Task to carry out.
What is needed is an exact copy of the lines from the line holding "This screenshot has width=1222, height=545." through the end of the material, with no other lines and no pictures.
==================================================
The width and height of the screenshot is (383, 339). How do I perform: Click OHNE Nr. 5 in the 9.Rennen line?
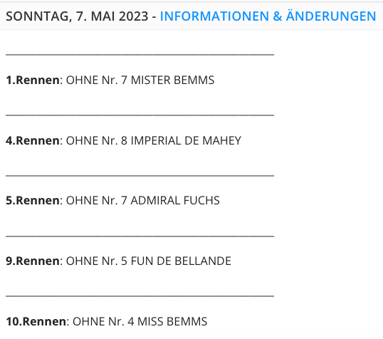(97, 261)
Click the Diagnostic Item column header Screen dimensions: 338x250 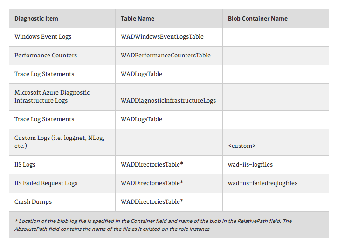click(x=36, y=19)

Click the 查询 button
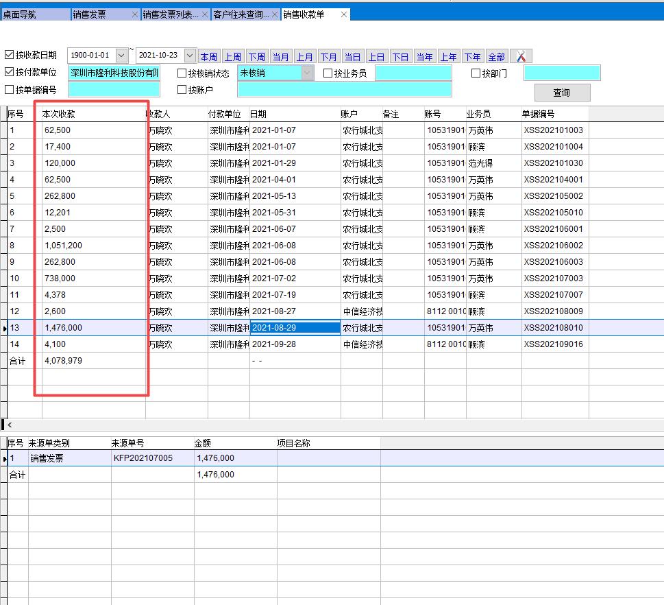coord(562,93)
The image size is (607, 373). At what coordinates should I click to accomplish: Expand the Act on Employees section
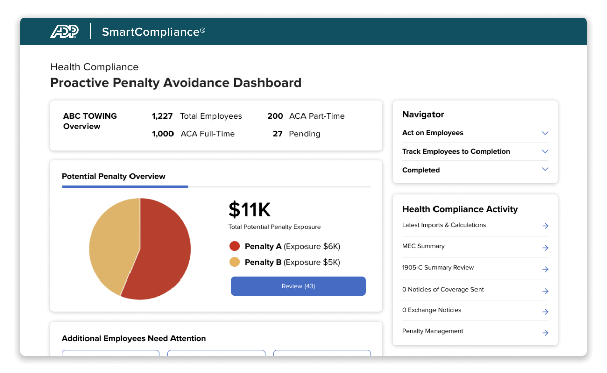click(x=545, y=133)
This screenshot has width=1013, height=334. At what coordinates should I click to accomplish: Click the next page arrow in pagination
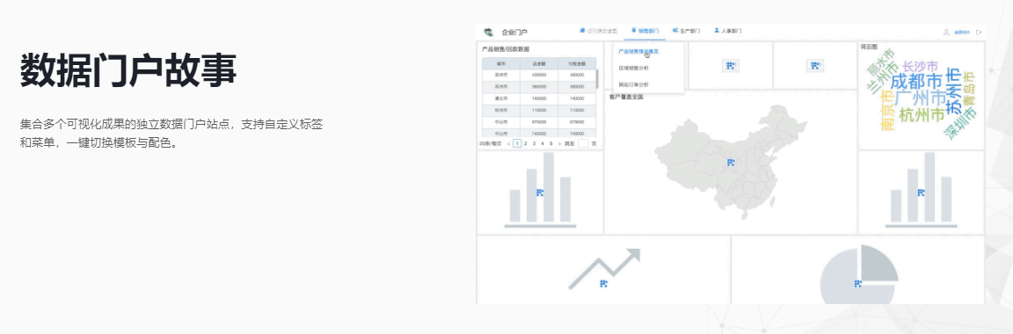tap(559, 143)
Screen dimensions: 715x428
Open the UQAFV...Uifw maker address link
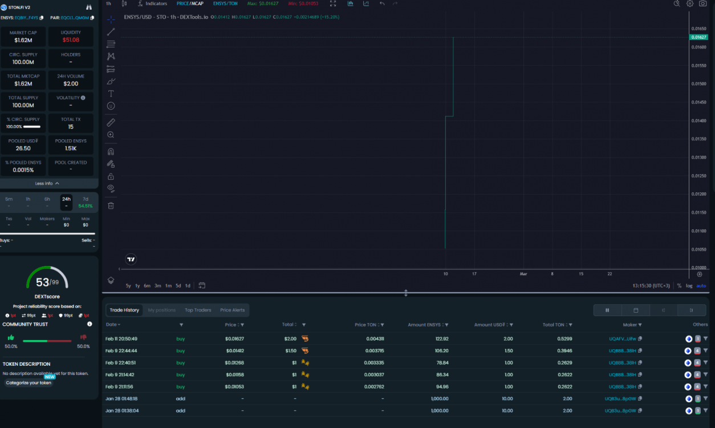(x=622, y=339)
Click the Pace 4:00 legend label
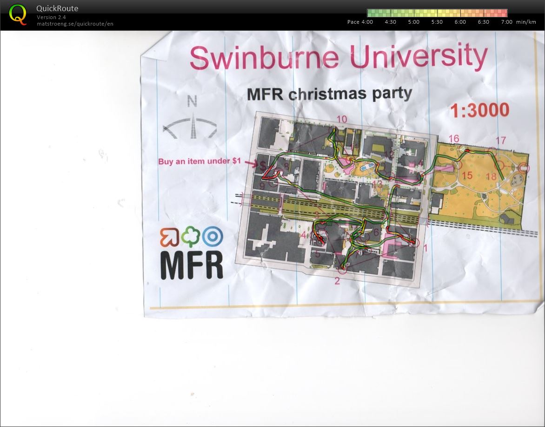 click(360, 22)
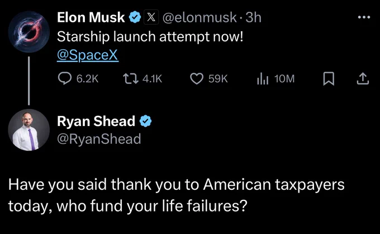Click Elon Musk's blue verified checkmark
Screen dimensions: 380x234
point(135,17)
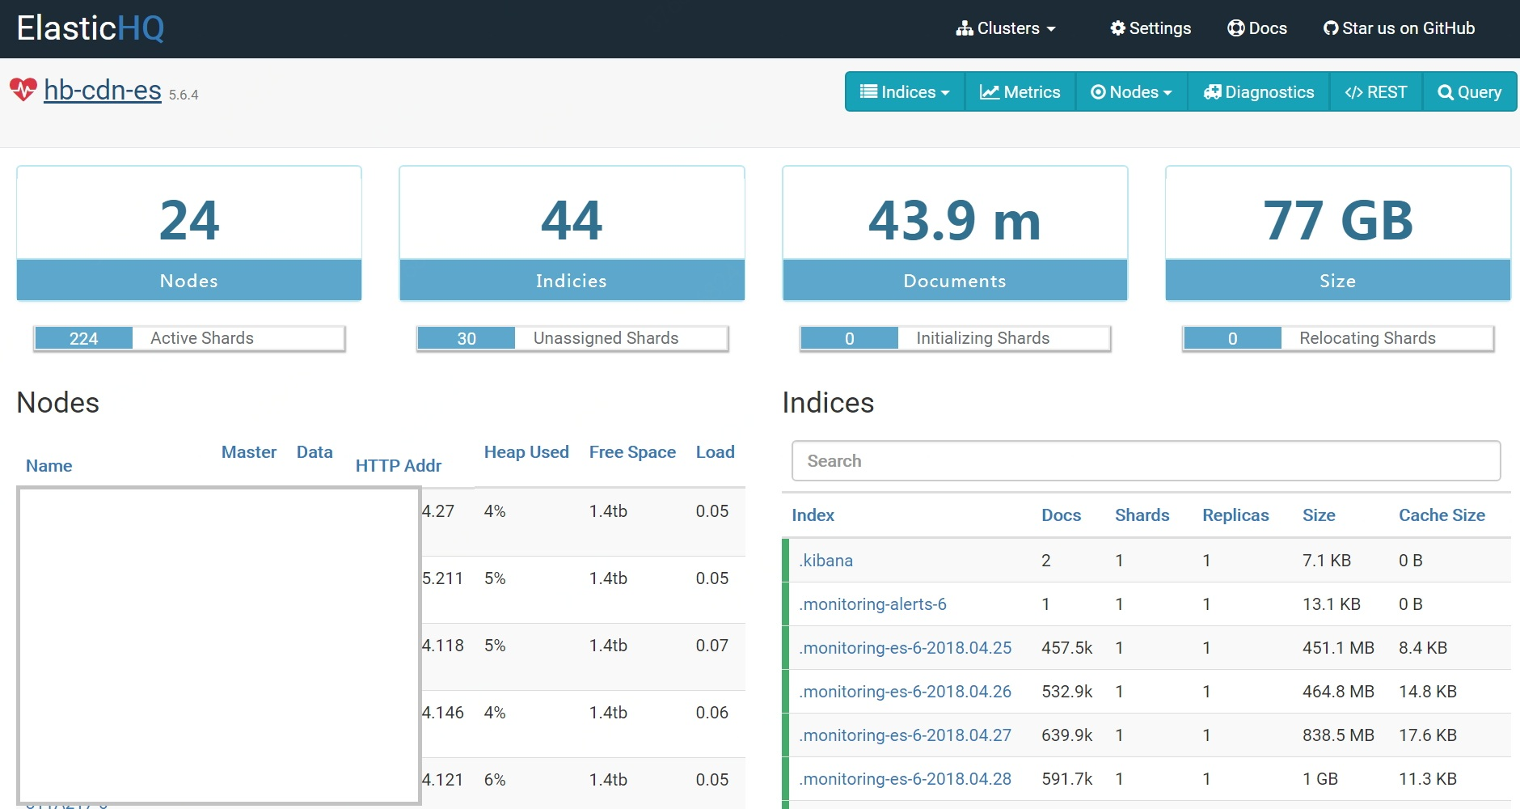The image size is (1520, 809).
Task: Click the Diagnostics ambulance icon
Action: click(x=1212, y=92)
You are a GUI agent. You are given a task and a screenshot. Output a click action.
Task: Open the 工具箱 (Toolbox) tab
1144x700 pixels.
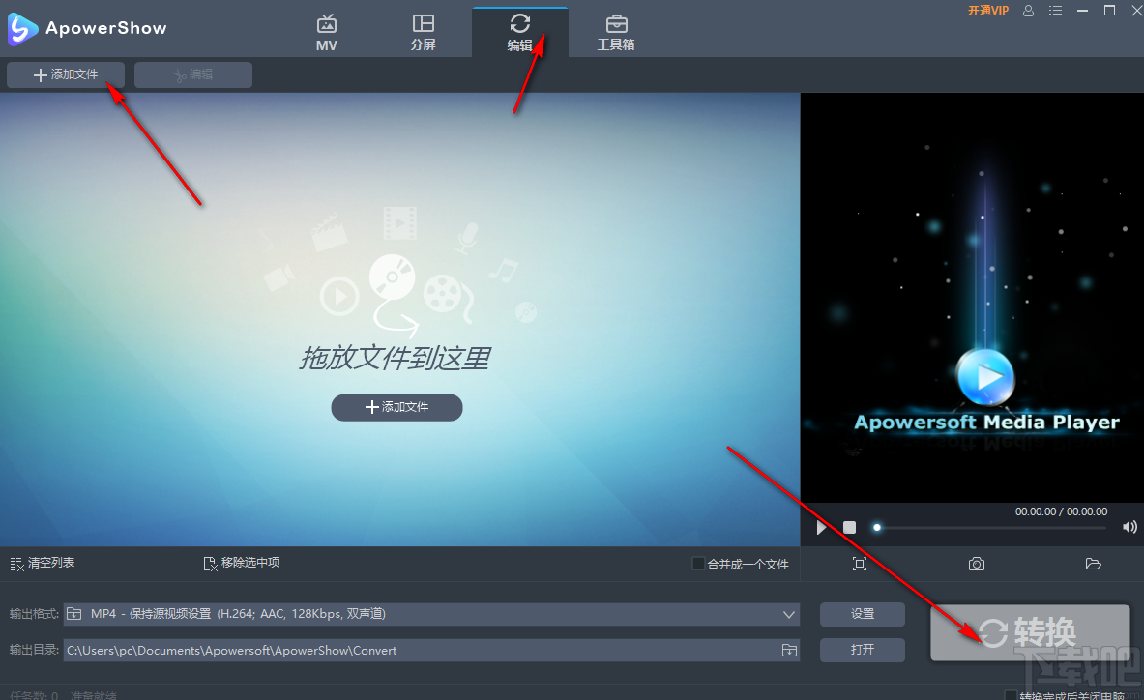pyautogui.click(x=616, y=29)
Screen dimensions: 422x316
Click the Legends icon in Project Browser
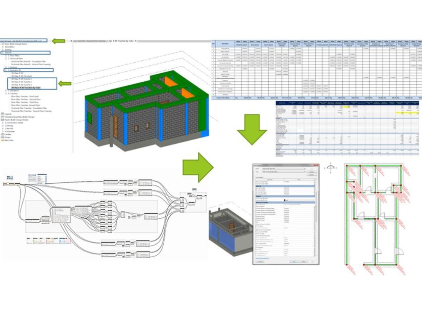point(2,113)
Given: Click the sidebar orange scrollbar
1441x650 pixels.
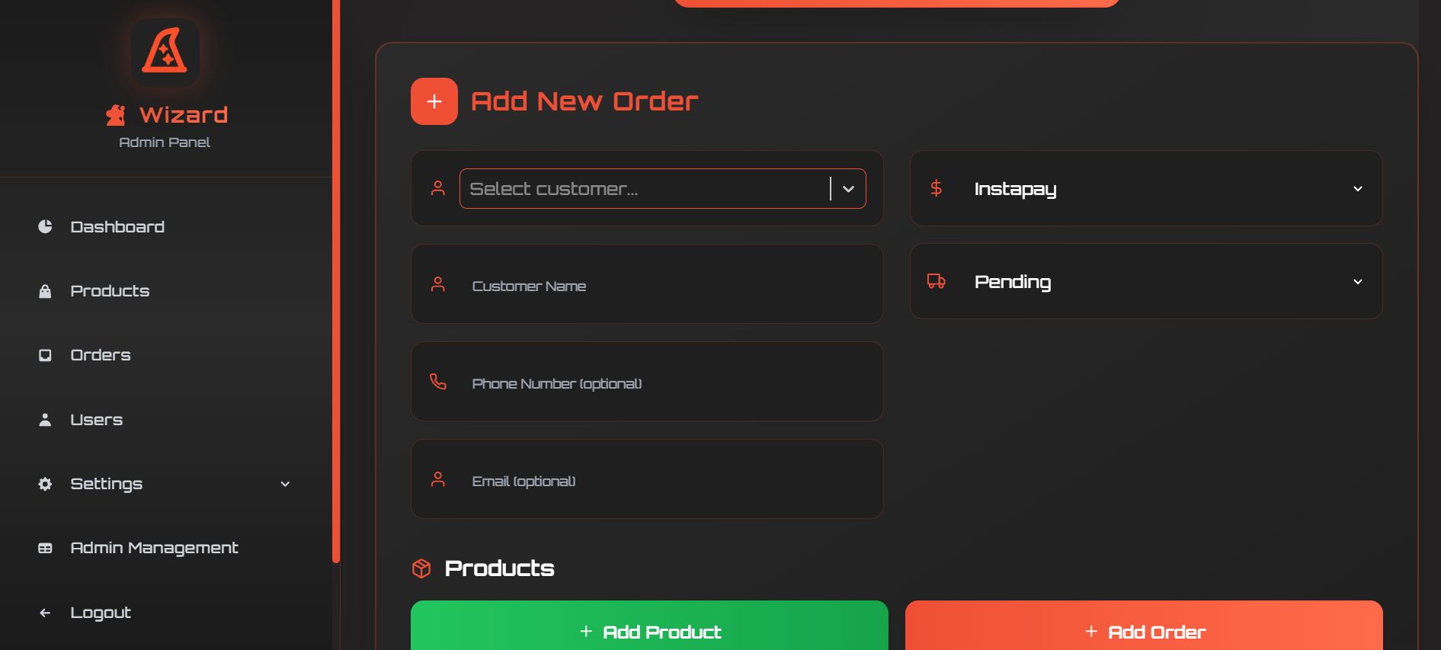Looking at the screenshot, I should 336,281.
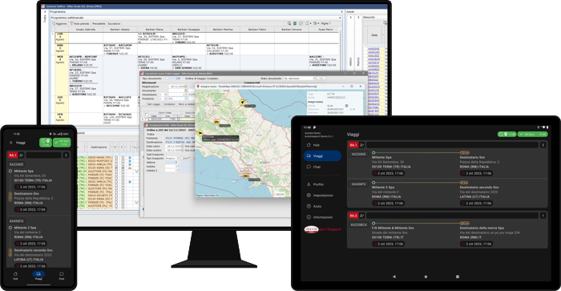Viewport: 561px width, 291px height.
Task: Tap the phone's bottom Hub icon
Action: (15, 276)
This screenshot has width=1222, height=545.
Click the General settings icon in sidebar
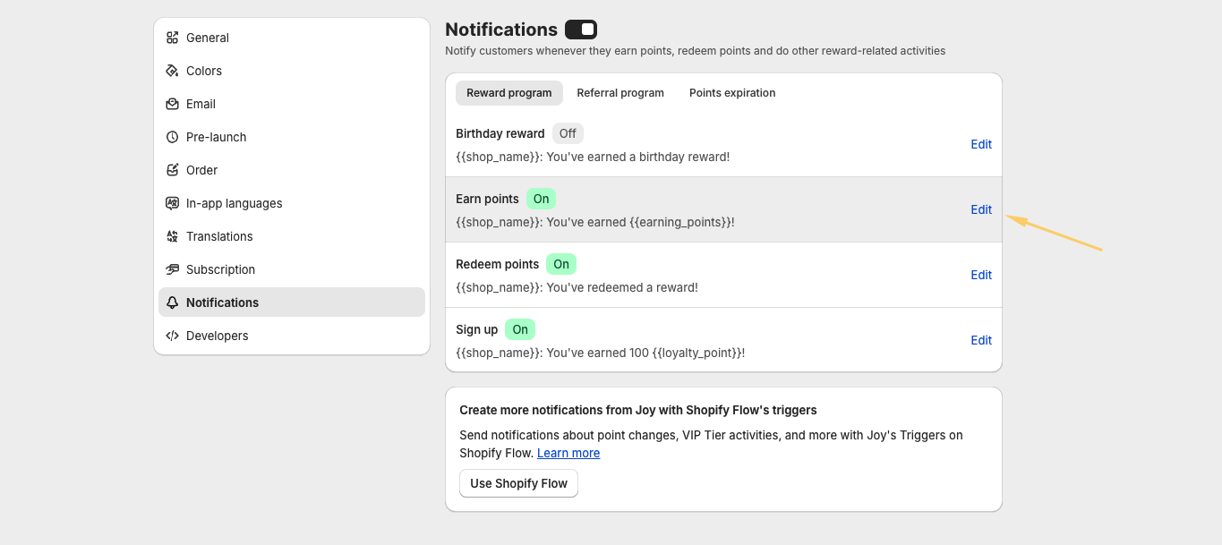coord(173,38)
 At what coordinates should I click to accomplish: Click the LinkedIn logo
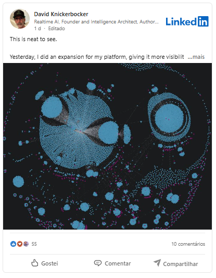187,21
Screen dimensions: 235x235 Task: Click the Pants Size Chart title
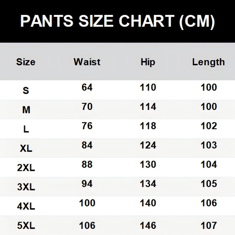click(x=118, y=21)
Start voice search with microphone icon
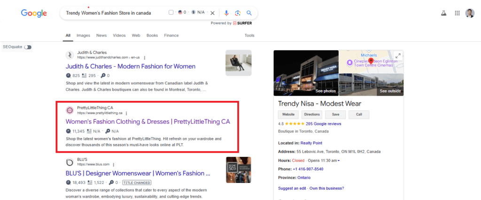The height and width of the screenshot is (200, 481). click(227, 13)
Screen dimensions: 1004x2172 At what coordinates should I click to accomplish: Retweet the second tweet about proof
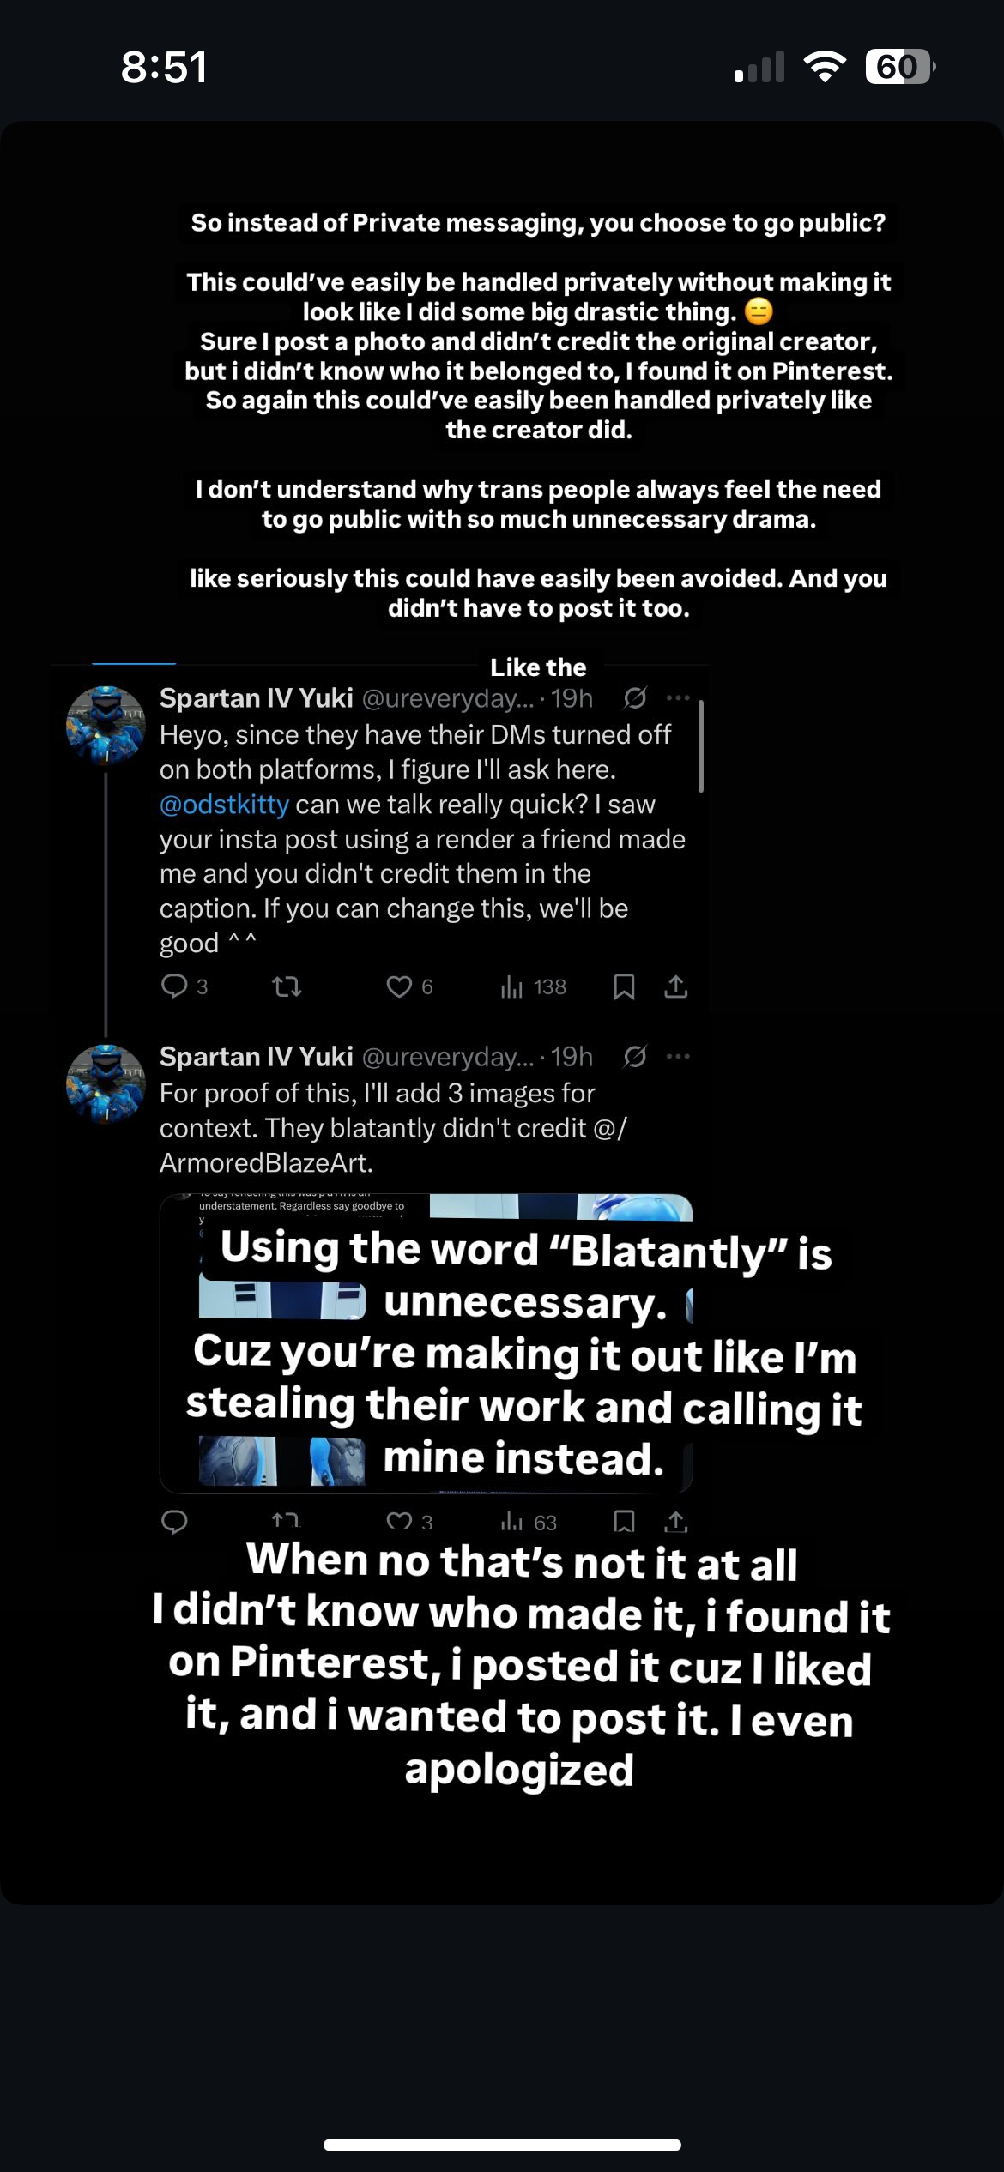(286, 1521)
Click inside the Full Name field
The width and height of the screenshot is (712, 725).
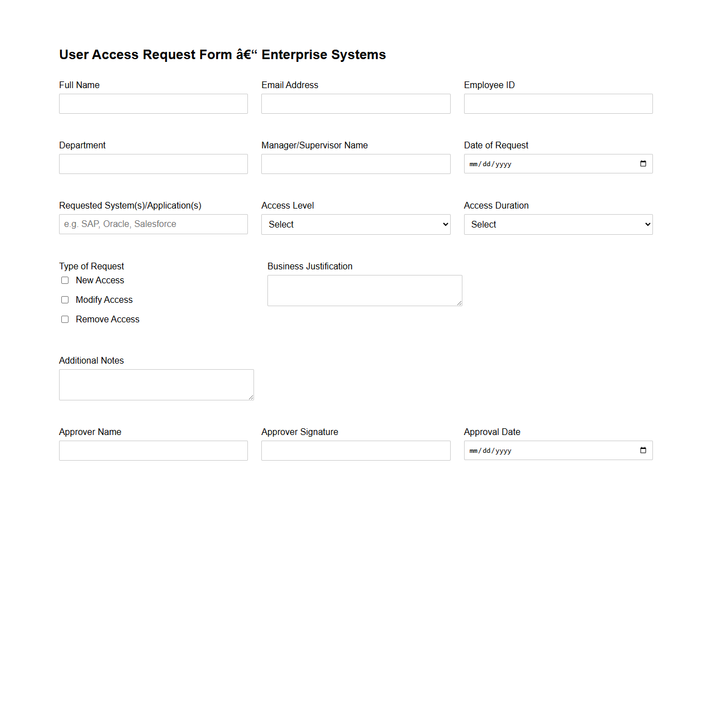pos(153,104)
==================================================
Answer to this exercise.
This screenshot has width=1222, height=545.
Click the General settings icon in sidebar
coord(173,38)
 At what coordinates should I click to accomplish: Click the LinkedIn logo
187,21
Screen dimensions: 235x235 Task: Click the Pants Size Chart title
click(x=118, y=21)
Start voice search with microphone icon
The height and width of the screenshot is (200, 481). click(227, 13)
Screen dimensions: 1004x2172 At what coordinates should I click to accomplish: Retweet the second tweet about proof
(286, 1521)
Click inside the Full Name field
The width and height of the screenshot is (712, 725).
pos(153,104)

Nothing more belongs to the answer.